According to this chart, Apple shares are approaching a critical breaking point

For Jonathan Krinsky, technical analyst MKM Partners, Apple's chart has become a heated battleground between bulls and bears.

The bears have something big going for them: Recent momentum. Apple shares (AAPL) have been trapped in a vortex of pain over the past year and a half, with lower highs and lower lows creating what Krinsky terms a "falling channel."

But he observes that Apple shares, which are up about 10 percent in the past month, have recently reached up to the top of this channel. And he believes that the stock is set to rise through the top of it, thanks to something else it has going for it: $90.


The story of the $90 level on Apple's chart starts in April 2012, when the stock topped out at $92 — which was then actually $644, as it was before Apple's 7-to-1 stock split. After reaching a bit higher a few months later, the tech giant remained stuck below that level until mid-2014.

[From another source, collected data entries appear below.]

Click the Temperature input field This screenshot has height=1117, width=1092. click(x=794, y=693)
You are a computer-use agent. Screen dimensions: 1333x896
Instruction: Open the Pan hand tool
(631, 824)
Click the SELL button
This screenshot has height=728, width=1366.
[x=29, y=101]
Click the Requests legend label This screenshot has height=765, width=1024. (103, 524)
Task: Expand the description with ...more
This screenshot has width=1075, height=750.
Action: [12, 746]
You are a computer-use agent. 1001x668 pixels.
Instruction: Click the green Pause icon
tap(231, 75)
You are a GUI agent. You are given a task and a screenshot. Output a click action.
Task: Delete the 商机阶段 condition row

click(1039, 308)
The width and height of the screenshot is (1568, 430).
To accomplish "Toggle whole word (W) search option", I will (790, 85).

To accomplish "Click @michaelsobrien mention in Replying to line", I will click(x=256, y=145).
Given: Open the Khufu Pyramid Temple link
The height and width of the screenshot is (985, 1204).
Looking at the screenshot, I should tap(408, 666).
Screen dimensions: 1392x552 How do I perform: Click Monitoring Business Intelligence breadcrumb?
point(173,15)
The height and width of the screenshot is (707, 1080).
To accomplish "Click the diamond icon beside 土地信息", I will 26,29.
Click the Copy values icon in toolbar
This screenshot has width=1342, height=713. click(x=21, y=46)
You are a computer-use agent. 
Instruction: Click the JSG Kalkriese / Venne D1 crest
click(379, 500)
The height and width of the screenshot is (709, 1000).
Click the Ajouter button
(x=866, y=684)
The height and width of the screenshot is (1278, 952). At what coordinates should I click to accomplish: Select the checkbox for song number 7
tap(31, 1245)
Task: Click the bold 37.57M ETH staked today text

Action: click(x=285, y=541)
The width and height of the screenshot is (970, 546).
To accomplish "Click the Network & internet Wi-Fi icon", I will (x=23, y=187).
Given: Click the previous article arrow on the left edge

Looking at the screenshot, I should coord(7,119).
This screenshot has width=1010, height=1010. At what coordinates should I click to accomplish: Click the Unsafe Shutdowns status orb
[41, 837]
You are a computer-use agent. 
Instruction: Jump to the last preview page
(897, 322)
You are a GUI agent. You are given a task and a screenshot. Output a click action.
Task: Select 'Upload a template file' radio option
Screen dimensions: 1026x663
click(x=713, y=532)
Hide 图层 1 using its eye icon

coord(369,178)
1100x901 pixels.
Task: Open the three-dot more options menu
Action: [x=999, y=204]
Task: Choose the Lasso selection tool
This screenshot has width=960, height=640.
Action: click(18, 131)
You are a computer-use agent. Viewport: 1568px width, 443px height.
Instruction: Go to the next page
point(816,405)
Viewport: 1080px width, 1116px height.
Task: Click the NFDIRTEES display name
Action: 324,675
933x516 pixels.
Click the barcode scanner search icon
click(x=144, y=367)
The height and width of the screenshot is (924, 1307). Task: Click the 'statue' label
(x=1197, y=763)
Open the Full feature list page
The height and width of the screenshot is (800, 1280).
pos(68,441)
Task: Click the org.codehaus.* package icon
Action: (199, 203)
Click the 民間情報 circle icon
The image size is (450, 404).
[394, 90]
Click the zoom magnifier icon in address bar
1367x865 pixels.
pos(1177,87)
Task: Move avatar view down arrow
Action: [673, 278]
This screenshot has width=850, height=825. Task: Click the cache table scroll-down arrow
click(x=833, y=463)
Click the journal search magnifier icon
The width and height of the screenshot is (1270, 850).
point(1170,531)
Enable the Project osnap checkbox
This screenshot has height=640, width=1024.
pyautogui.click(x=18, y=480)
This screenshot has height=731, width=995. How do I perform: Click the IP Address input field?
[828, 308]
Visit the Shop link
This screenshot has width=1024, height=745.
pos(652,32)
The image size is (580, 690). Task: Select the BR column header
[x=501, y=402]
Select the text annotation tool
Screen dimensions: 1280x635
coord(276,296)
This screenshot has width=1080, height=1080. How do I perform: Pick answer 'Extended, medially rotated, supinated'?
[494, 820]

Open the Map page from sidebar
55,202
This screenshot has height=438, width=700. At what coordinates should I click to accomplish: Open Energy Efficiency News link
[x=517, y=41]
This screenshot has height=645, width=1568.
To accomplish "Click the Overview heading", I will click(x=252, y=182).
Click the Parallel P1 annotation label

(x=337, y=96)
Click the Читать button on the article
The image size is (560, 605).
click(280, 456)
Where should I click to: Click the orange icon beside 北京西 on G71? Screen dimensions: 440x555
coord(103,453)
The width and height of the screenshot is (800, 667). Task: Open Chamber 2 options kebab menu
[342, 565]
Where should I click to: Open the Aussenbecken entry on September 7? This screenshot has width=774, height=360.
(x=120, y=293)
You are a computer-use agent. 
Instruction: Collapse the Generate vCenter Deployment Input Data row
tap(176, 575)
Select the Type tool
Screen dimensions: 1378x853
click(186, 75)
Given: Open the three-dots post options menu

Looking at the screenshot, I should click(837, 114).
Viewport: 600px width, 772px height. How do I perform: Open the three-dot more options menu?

Then, in 2015 and 2016, Apple's dips were frequently capped at $90. That leads Krinsky to posit that $90 is a former level of resistance that has become a level of support.

The investor can now clearly see the lines of combat surrounding the stock. Apple is set to either break up and out of its sinking channel, or to break below its significant support level of $90.

Krinsky is betting on the former, and further predicting that the stock is set to rise back to $125 or $130, which would take the tech giant near all-time highs. But this thesis is contingent on the stock's support holding.

"We'd be a buyer of Apple — as long as it's above $90," he said Monday on CNBC's " Trading Nation ."

As of midday trading Tuesday, Apple shares are up about a third of a percent, in line with the overall market.